EXERCISE DETAILS
Write down exactly what lies from the line containing "Task: Tap the red G goal marker" to the end of the records, inclusive, and omit the pictures.

▼

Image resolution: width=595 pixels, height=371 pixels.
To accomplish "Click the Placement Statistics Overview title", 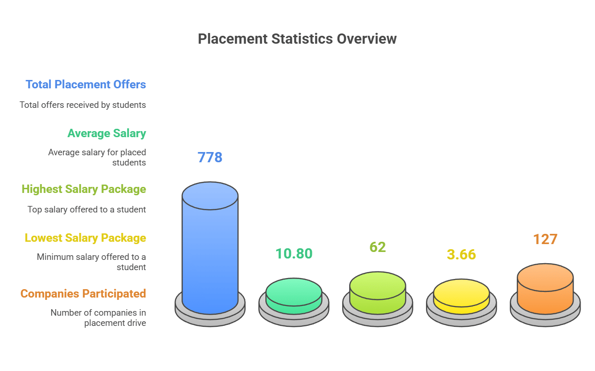I will click(298, 39).
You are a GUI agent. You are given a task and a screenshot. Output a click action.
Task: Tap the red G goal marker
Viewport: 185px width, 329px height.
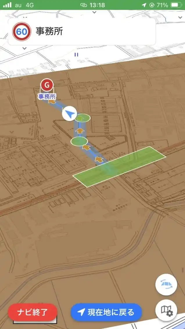pyautogui.click(x=47, y=85)
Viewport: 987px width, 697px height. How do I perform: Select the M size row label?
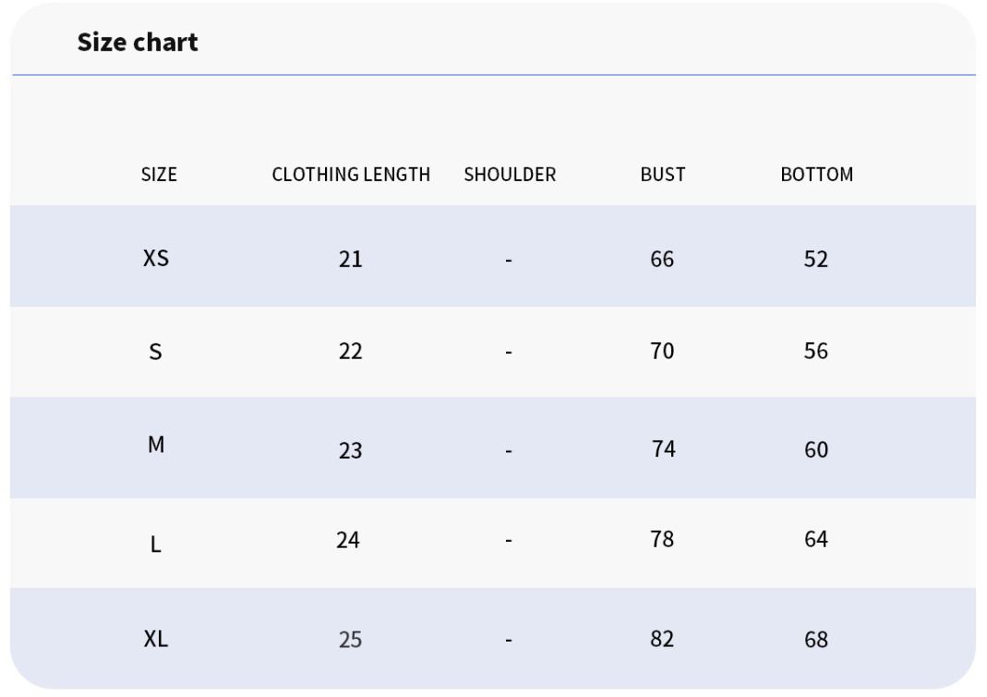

▲

ANSWER TO THE EXERCISE
Task: Tap the red G goal marker
Viewport: 185px width, 329px height.
pyautogui.click(x=47, y=85)
Viewport: 987px width, 697px height. How do I perform: Select the M size row label?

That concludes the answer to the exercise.